--- TASK TO CARRY OUT ---
Starting at the line that contains "04-jun-2022 (116, 1405)", output each line through the end of the data exactly, and nothing more.

*** PROVIDED ENTRIES

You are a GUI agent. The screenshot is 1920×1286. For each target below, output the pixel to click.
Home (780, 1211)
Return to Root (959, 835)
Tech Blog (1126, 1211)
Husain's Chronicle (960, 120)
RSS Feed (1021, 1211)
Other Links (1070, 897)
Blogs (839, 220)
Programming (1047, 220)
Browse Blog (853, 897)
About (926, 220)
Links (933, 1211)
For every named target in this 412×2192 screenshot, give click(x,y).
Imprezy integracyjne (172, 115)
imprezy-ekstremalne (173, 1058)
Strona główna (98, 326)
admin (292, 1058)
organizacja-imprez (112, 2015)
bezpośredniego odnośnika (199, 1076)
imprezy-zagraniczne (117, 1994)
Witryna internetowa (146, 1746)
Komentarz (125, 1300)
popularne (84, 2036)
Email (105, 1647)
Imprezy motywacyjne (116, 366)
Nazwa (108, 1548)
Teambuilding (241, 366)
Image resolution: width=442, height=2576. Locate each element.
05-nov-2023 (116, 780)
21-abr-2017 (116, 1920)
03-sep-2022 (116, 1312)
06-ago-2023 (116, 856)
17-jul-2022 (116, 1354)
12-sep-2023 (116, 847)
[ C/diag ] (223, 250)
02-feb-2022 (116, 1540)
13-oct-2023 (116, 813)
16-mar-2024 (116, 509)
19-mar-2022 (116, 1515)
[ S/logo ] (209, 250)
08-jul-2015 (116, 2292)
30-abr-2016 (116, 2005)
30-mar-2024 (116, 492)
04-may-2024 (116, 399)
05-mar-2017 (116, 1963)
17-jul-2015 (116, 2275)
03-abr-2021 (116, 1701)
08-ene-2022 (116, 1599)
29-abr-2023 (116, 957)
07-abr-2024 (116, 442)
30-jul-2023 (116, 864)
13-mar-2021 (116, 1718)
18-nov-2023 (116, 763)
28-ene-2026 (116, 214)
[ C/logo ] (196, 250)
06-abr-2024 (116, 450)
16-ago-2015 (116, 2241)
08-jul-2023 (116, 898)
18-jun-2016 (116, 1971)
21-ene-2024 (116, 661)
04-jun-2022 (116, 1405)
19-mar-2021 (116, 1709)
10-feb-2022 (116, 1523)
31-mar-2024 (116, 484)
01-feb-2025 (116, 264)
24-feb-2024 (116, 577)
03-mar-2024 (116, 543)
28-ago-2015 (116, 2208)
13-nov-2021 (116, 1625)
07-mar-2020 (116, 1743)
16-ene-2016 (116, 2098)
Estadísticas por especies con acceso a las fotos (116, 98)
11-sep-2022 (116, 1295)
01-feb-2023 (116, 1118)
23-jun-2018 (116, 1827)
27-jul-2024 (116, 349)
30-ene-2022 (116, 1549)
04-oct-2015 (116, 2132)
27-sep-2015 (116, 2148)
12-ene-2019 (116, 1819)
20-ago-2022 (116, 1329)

******

--- SOLUTION ---
04-jun-2022 (116, 1405)
19-mar-2021 (116, 1709)
10-feb-2022 (116, 1523)
31-mar-2024 (116, 484)
01-feb-2025 (116, 264)
24-feb-2024 (116, 577)
03-mar-2024 (116, 543)
28-ago-2015 (116, 2208)
13-nov-2021 (116, 1625)
07-mar-2020 (116, 1743)
16-ene-2016 (116, 2098)
Estadísticas por especies con acceso a las fotos (116, 98)
11-sep-2022 (116, 1295)
01-feb-2023 (116, 1118)
23-jun-2018 (116, 1827)
27-jul-2024 (116, 349)
30-ene-2022 (116, 1549)
04-oct-2015 (116, 2132)
27-sep-2015 (116, 2148)
12-ene-2019 (116, 1819)
20-ago-2022 (116, 1329)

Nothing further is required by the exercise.